__DOCUMENT TEXT__
━━━━
The Royal Cities of Marrakech, Rabat, Fès & the Atlas Mountains
The trip starts in Marrakech with its souks and the lively market square Jemaa el-Fna, which at night changes into one big restaurant, then crosses the Atlas Mountains to Zagora, for a dromedary tour of the desert. After a visit to the kasbah of Aït ben Haddou it's on to Rabat with its impressive cemetary Cimetière Al Shouhada. The tour by train and van ends in Fès, with its famous tanneries in the alleys of the medina.
An old man with a straw hat takes a nap on his donkey cart
An old taxi takes us from the airport of Marrakech to the medina. We enjoy the heat and the total chaos on the road: mopeds, donkey carts, overloaded trucks and - closer to the city center - horse-drawn carriages with tourists.
We drive along olive orchards and pass the long, terra-cotta colored city walls. Along the side of the road grow orange trees, whose foliage is cut in cube shapes.
We are dropped at a dead end street: the hotel I booked via internet can only be reached on foot. Only after a lot of looking and asking we find our riad's large brown entrance door.
A black bird hops over wet stones on which the sun never shines. A skinny cat roams the alley. It smells here like a cat's litter box.
We ring the doorbell and a beaming Moroccan woman answers the door. We are in the right place. From the roof terrace, which has a diminutive swimming pool that actually looked bigger on the picture I saw on the internet, we have a view of yellow, pink and terra-cotta colored houses.
First we explore the city. We wander through "our" street, Fhal Zefriti, which has dozens of small stores. Colorful plastic bags, shawls and long dresses hang below a lean-to. Large burlap sacks filled to the brim with spices stand in front of a shelf. A woman with headscarf is making large thin pancakes on a hot metal plate.
Rolls of chicken wire and trolleys stand in front of a hardware store and steel wheels and big chains hang from hooks. Next to those is a showcase with new cell phones. Men in long white or brown gowns with hoods walk by. An old man with a straw hat takes a nap in the back of his donkey cart.
Square Jemaa el-Fna in the daytime
Carpets, dentures, snake charmers and macaques
Around the corner is the vast square Jemaa el-Fna. Early in the morning the dirty cobblestones are hosed down. In some places there's a stench of rotting fruit and urine. There are several café-restaurants and hotels, each with their own Terrasse panoramique.
Large, rectangular carpets hang from railings on some roofs; they are advertised as Cadeau Berbère.
Shoeshiners sit in a line, waiting for customers. There are acrobats, who turn somersaults from a standing position or stand on each other's shoulders. Snakecharmers sit below large green umbrellas on carpets and play metal wind instruments. They sway their flutes from left to right in the faces of the spectacled cobras, which rise from shallow baskets.
Other men sit next to them and beat drums and tambourines, or sit with a snake rolled up like a rope in their hands. You can take pictures of the animals for a fee. The same goes for a few macaques, who are kept on long chains and who try to climb the legs of their owners.
Lots of young mothers with babies and old women are begging; they pull you by your sleeves while you're looking at something. A man sits on the pavement, an owl and a falcon, both tied to ropes, in front of him as well as stacks of cards.
A man is standing by a table which is covered with molars and dentures. You can have a tooth mock-pulled and pay to have a picture made of it.
━━━━
[Document and screenshot pointing lines]

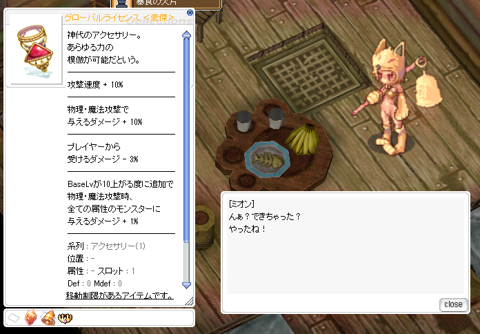This screenshot has height=334, width=480.
Task: Click the 移動制限があるアイテムです underlined text
Action: 120,295
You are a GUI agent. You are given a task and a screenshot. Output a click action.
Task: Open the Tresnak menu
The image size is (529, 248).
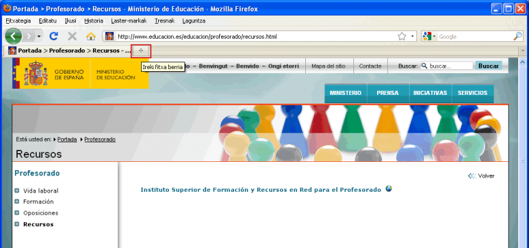pyautogui.click(x=165, y=21)
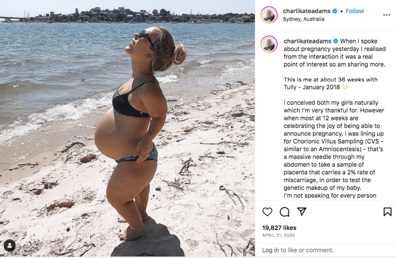Viewport: 397px width, 258px height.
Task: Show tagged people icon on the photo
Action: point(10,245)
━━━━
__ACTIONS TO TAKE__
(a) According to the Morocco travel account, what is done to the cobblestones of Jemaa el-Fna early in the morning?
(b) Please duplicate the stretch of the Morocco travel account from "An old man with a straw hat takes a nap on" through "in cube shapes.".
Rely only on the Morocco travel account to answer.

__PROBLEM SOLUTIONS__
(a) They are hosed down.

(b)
An old man with a straw hat takes a nap on his donkey cart
An old taxi takes us from the airport of Marrakech to the medina. We enjoy the heat and the total chaos on the road: mopeds, donkey carts, overloaded trucks and - closer to the city center - horse-drawn carriages with tourists.
We drive along olive orchards and pass the long, terra-cotta colored city walls. Along the side of the road grow orange trees, whose foliage is cut in cube shapes.